Table 3 Main lithology of strata in the Namoi subregion


Period

Formations and groups

Host sedimentary basin

Main lithology

Quaternary

Alluvium

na

Clays, sands and gravels

Jurassic and Cretaceous

Rolling Downs Group

Surat Basin

Mudstone, siltstone and fine sandstone

Jurassic

Pilliga Sandstone

Surat Basin

Sandstone and conglomerate with minor mudstone, siltstone and coal

Jurassic

Purlawaugh Formation

Surat Basin

Sandstone thinly interbedded with siltstone, mudstone and thin coal seams

Jurassic

Garrawilla Volcanics

Surat Basin

Flows and intrusions of dolerite, basalt, trachyte, tuff and breccia overlying major depositional unconformity with the Gunnedah Basin.

Triassic

Deriah Formation

Gunnedah Basin

Sandstone with volcanic fragments and mudclasts. Overlain by sandstone and mudstone

Triassic

Napperby Formation

Gunnedah Basin

Sandstone and siltstone interbedded with thick, massive or crossbedded sandstones; minor conglomerate

Triassic

Digby Formation

Gunnedah Basin

Conglomerate at base, overlain by sandstone. Siltstone/claystone at top

Permian

Black Jack Group

Gunnedah Basin

Conglomerateic sandstone, claystone, tuff and pyroclastic detritus. Coal bearing

Permian

Watermark Formation

Gunnedah Basin

Fining-up sequence of silty sandstone to siltstone/claystone, then a coarsening-up sequence

Permian

Porcupine Formation

Gunnedah Basin

Basal conglomerate passing upwards into bioturbated silty sandstones and minor siltstones with dropped pebbles

Permian

Maules Creek Formation

Gunnedah Basin

Basal claystone, sandstone, siltstone, numerous coal seams, conglomerate

Permian

Goonbri and Leard Formations

Gunnedah Basin

Claystones, siltstones and sandstones

Permian

Boggabri Volcanics

Gunnedah Basin

Rhyolitic to dacitic lavas and ashflow tuffs with interbedded shale

Source: Geoscience Australia and Australian Stratigraphy Commission (2017)

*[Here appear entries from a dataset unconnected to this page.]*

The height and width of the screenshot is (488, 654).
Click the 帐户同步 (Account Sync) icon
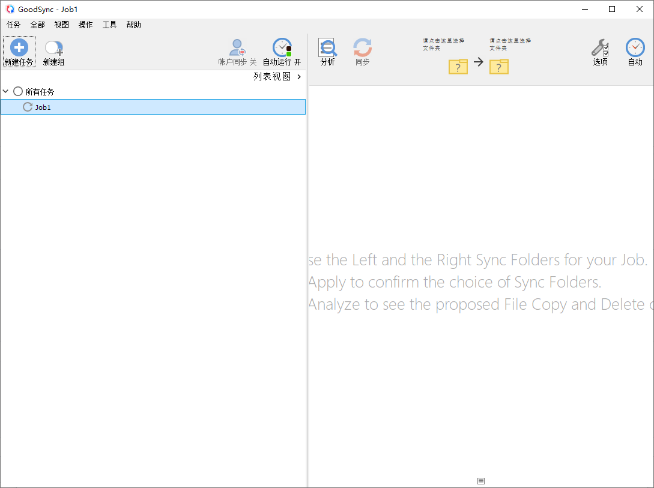(x=236, y=47)
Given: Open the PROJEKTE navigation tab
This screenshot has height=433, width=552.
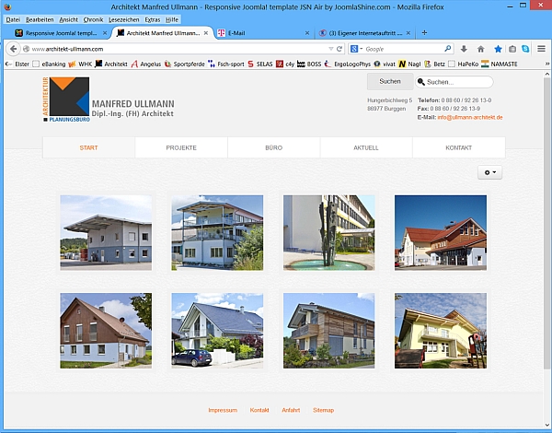Looking at the screenshot, I should pos(180,147).
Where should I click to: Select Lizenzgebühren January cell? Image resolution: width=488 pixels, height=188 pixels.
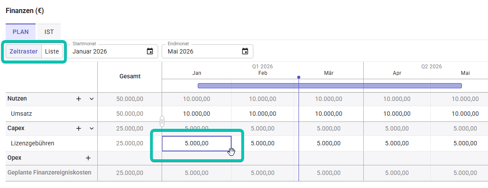(196, 143)
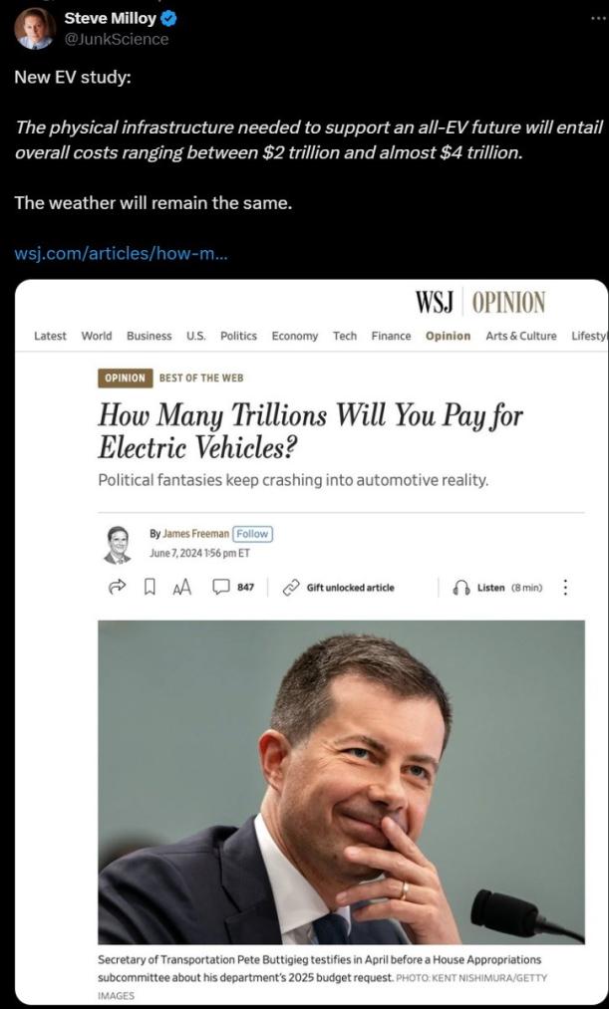Image resolution: width=609 pixels, height=1009 pixels.
Task: Click Steve Milloy's profile avatar
Action: [34, 29]
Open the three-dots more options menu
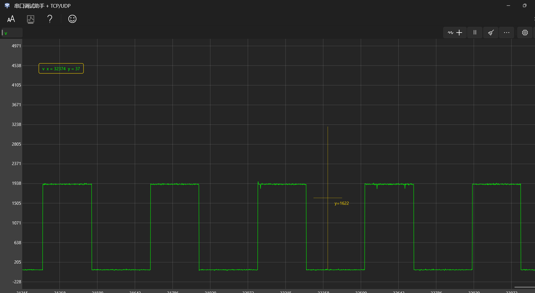 pos(507,33)
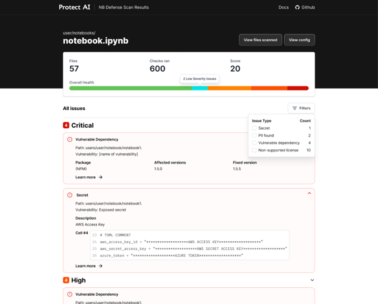Click alert icon on first Vulnerable Dependency card
Screen dimensions: 378x304
coord(70,139)
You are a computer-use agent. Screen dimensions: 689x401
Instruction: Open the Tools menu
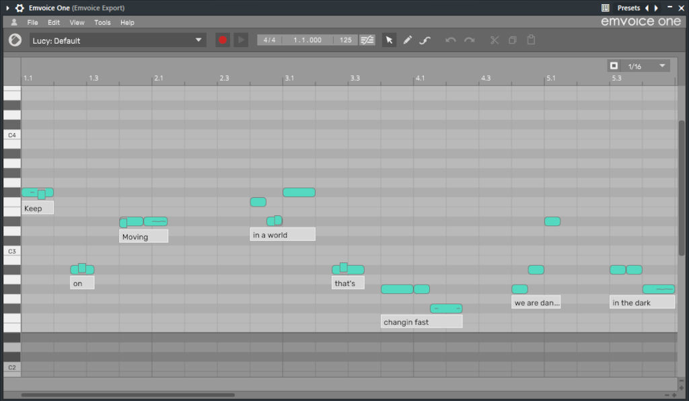tap(102, 23)
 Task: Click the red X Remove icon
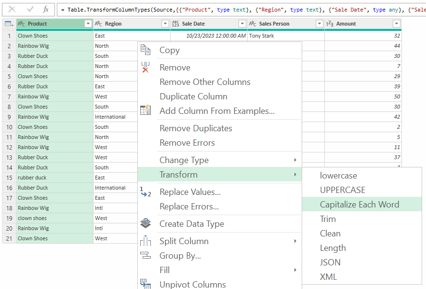tap(146, 68)
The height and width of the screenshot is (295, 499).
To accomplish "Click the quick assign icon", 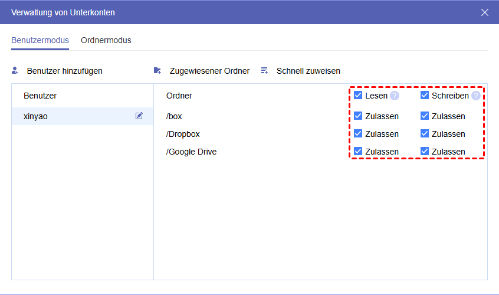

The onset of sedimentation in the basin is marked by localised deposition of colluvial and alluvial material of the Leard Formation in paleovalleys on the weathered surface of the basement volcanics. This is overlain by the lacustrine Goonbri Formation (Gurba et al., 2009).

This was followed by an influx of volcanolithic sediments, sourced from the nearby Boggabri Ridge (see Figure 10) and other local highlands by erosion, forming the lower Permian Maules Creek Formation. The Maules Creek Formation was deposited in a variety of fluvial settings ranging from alluvial fans to peat swamps and contains numerous coal seams (Gurba et al., 2009; Totterdell et al., 2009). Thrusting of the Maules Creek sub-basin in the east of the subregion, mainly during a compressional event at the end of the Permian or Early Triassic, resulted in a disparity of several hundred metres in the vertical elevation of the Maules Creek Formation across the Boggabri Ridge (Tadros, 1993).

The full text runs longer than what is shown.